## Stored data
-- Start --
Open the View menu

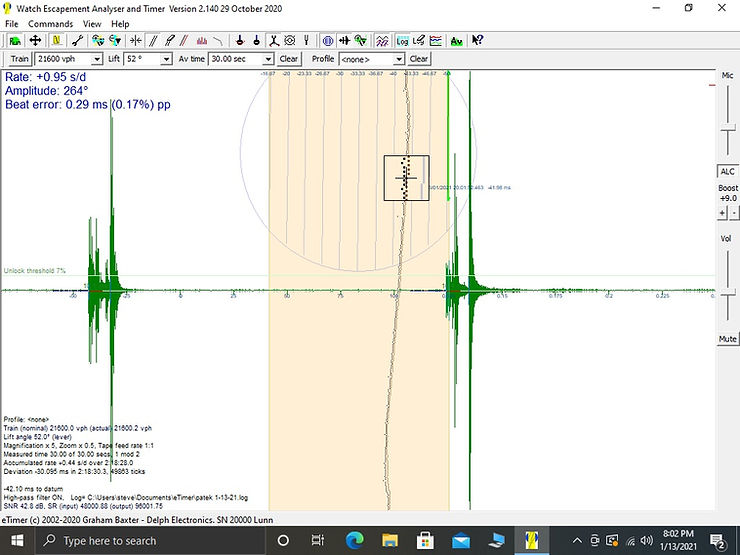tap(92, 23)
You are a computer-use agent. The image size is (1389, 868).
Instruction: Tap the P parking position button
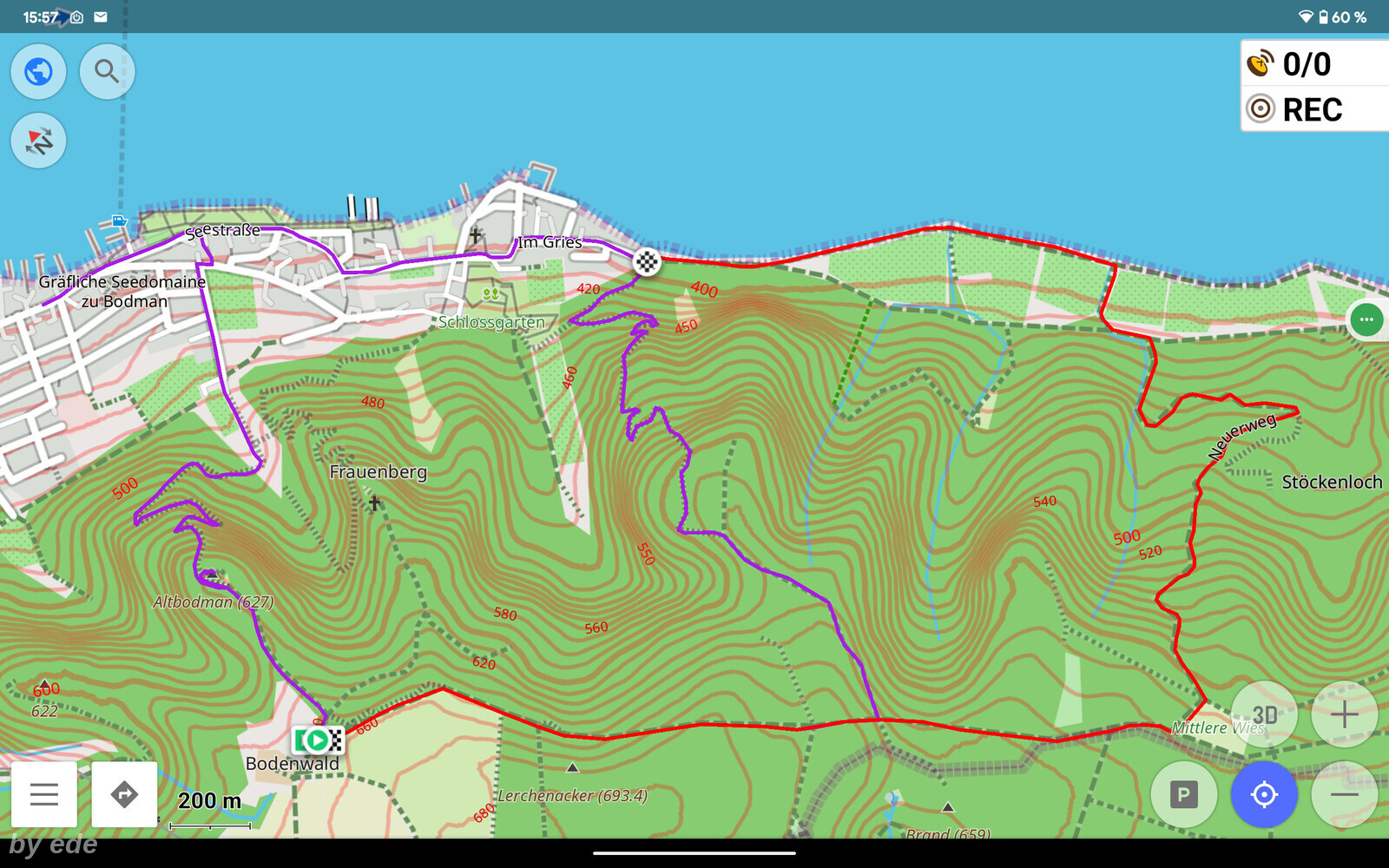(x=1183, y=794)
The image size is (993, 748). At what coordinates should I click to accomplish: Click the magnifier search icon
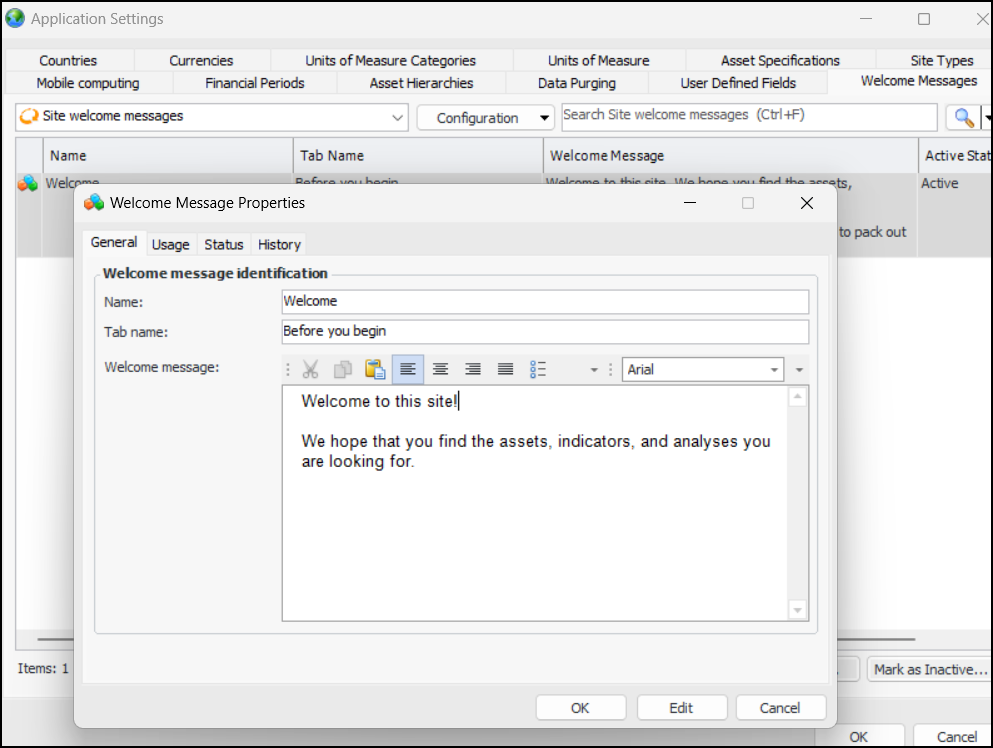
-- End --
## Task objective
Please render the entries as a Markdown table with the columns Row and Line, beginning at the line that contains "You are a computer-use" and continuing through the last line of the entries, both ends included. Leave out blank lines and pictures.

## Answer for this exercise
| Row | Line |
|---|---|
| 1 | You are a computer-use agent. The image size is (1389, 868). |
| 2 | Instruction: Tap the P parking position button |
| 3 | (x=1183, y=794) |
| 4 | The image size is (993, 748). At what coordinates should I click to accomplish: Click the magnifier search icon |